Your objective:
Please write each record out again word for word.

Stored data
--
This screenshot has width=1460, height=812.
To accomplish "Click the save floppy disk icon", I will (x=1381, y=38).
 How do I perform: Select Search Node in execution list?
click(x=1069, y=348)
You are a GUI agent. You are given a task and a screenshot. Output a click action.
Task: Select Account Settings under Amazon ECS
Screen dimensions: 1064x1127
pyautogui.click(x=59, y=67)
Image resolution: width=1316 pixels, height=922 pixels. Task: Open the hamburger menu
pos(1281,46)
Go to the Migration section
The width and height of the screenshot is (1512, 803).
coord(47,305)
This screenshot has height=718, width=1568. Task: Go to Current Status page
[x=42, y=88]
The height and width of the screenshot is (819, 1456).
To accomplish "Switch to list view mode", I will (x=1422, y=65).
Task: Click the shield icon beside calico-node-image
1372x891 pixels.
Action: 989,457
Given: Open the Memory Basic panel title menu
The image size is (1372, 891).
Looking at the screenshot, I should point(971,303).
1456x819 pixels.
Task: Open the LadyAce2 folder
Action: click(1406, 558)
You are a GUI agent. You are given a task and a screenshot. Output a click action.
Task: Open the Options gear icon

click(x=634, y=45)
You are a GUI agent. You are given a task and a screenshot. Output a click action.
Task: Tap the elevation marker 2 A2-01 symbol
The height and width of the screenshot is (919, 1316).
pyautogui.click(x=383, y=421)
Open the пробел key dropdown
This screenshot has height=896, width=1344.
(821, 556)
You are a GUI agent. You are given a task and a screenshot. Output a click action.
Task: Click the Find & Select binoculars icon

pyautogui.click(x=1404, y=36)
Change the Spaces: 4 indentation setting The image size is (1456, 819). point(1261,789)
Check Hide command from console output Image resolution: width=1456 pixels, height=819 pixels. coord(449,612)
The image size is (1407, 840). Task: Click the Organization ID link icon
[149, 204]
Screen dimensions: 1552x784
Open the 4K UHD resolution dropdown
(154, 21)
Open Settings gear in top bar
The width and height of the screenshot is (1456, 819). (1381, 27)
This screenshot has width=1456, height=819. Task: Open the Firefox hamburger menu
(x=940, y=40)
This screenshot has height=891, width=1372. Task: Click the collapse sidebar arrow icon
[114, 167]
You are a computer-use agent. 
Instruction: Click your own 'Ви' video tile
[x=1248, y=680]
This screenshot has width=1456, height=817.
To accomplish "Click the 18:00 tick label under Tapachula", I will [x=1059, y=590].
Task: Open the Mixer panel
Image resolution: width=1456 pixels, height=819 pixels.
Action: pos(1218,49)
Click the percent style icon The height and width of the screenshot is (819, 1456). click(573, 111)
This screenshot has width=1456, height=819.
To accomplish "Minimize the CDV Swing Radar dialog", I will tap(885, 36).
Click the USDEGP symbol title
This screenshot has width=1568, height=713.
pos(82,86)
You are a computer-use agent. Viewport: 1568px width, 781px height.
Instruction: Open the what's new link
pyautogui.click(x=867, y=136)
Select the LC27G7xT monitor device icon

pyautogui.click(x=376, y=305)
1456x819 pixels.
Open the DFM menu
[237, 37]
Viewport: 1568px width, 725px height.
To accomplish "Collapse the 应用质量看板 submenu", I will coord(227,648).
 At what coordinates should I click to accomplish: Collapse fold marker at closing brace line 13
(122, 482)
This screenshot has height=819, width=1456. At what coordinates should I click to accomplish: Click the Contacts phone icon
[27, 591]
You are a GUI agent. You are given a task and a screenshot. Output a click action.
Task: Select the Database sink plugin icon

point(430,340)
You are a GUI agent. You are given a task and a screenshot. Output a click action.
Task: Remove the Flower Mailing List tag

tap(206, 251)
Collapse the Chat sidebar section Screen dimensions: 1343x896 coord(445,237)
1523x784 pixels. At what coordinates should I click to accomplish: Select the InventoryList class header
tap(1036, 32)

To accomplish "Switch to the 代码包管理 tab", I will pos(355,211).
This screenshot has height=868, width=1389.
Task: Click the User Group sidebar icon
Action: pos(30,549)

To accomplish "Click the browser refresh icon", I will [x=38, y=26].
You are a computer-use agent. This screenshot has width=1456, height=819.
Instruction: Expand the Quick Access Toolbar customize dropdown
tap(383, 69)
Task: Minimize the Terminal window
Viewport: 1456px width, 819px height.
--
Solution for this task:
This screenshot has width=1460, height=812.
To accomplish "Click the save floppy disk icon", I will (x=1381, y=38).
 How do I perform: Select Search Node in execution list?
click(x=1069, y=348)
You are a GUI agent. You are given a task and a screenshot. Output a click action.
Task: Select Account Settings under Amazon ECS
Screen dimensions: 1064x1127
pyautogui.click(x=59, y=67)
Image resolution: width=1316 pixels, height=922 pixels. Task: Open the hamburger menu
pos(1281,46)
Go to the Migration section
The width and height of the screenshot is (1512, 803).
coord(47,305)
This screenshot has height=718, width=1568. Task: Go to Current Status page
[x=42, y=88]
The height and width of the screenshot is (819, 1456).
To accomplish "Switch to list view mode", I will (x=1422, y=65).
Task: Click the shield icon beside calico-node-image
1372x891 pixels.
Action: 989,457
Given: Open the Memory Basic panel title menu
The image size is (1372, 891).
Looking at the screenshot, I should point(971,303).
1456x819 pixels.
Task: Open the LadyAce2 folder
Action: click(1406, 558)
You are a GUI agent. You are given a task and a screenshot. Output a click action.
Task: Open the Options gear icon

click(x=634, y=45)
You are a GUI agent. You are given a task and a screenshot. Output a click action.
Task: Tap the elevation marker 2 A2-01 symbol
The height and width of the screenshot is (919, 1316).
pyautogui.click(x=383, y=421)
Open the пробел key dropdown
This screenshot has height=896, width=1344.
(821, 556)
You are a GUI agent. You are given a task and a screenshot. Output a click action.
Task: Click the Find & Select binoculars icon

pyautogui.click(x=1404, y=36)
Change the Spaces: 4 indentation setting The image size is (1456, 819). point(1261,789)
Check Hide command from console output Image resolution: width=1456 pixels, height=819 pixels. coord(449,612)
The image size is (1407, 840). Task: Click the Organization ID link icon
[149, 204]
Screen dimensions: 1552x784
Open the 4K UHD resolution dropdown
(154, 21)
Open Settings gear in top bar
The width and height of the screenshot is (1456, 819). (1381, 27)
This screenshot has width=1456, height=819. Task: Open the Firefox hamburger menu
(x=940, y=40)
This screenshot has height=891, width=1372. Task: Click the collapse sidebar arrow icon
[114, 167]
You are a computer-use agent. 
Instruction: Click your own 'Ви' video tile
[x=1248, y=680]
This screenshot has width=1456, height=817.
To accomplish "Click the 18:00 tick label under Tapachula", I will [x=1059, y=590].
Task: Open the Mixer panel
Image resolution: width=1456 pixels, height=819 pixels.
Action: pos(1218,49)
Click the percent style icon The height and width of the screenshot is (819, 1456). click(573, 111)
This screenshot has width=1456, height=819.
To accomplish "Minimize the CDV Swing Radar dialog", I will tap(885, 36).
Click the USDEGP symbol title
This screenshot has width=1568, height=713.
pos(82,86)
You are a computer-use agent. Viewport: 1568px width, 781px height.
Instruction: Open the what's new link
pyautogui.click(x=867, y=136)
Select the LC27G7xT monitor device icon

pyautogui.click(x=376, y=305)
1456x819 pixels.
Open the DFM menu
[237, 37]
Viewport: 1568px width, 725px height.
To accomplish "Collapse the 应用质量看板 submenu", I will coord(227,648).
 At what coordinates should I click to accomplish: Collapse fold marker at closing brace line 13
(122, 482)
This screenshot has height=819, width=1456. At what coordinates should I click to accomplish: Click the Contacts phone icon
[27, 591]
You are a GUI agent. You are given a task and a screenshot. Output a click action.
Task: Select the Database sink plugin icon

point(430,340)
You are a GUI agent. You are given a task and a screenshot. Output a click action.
Task: Remove the Flower Mailing List tag

tap(206, 251)
Collapse the Chat sidebar section Screen dimensions: 1343x896 coord(445,237)
1523x784 pixels. At what coordinates should I click to accomplish: Select the InventoryList class header
tap(1036, 32)

To accomplish "Switch to the 代码包管理 tab", I will pos(355,211).
This screenshot has height=868, width=1389.
Task: Click the User Group sidebar icon
Action: pos(30,549)

To accomplish "Click the browser refresh icon", I will [x=38, y=26].
You are a computer-use agent. This screenshot has width=1456, height=819.
Instruction: Expand the Quick Access Toolbar customize dropdown
tap(383, 69)
Task: Minimize the Terminal window
Viewport: 1456px width, 819px height.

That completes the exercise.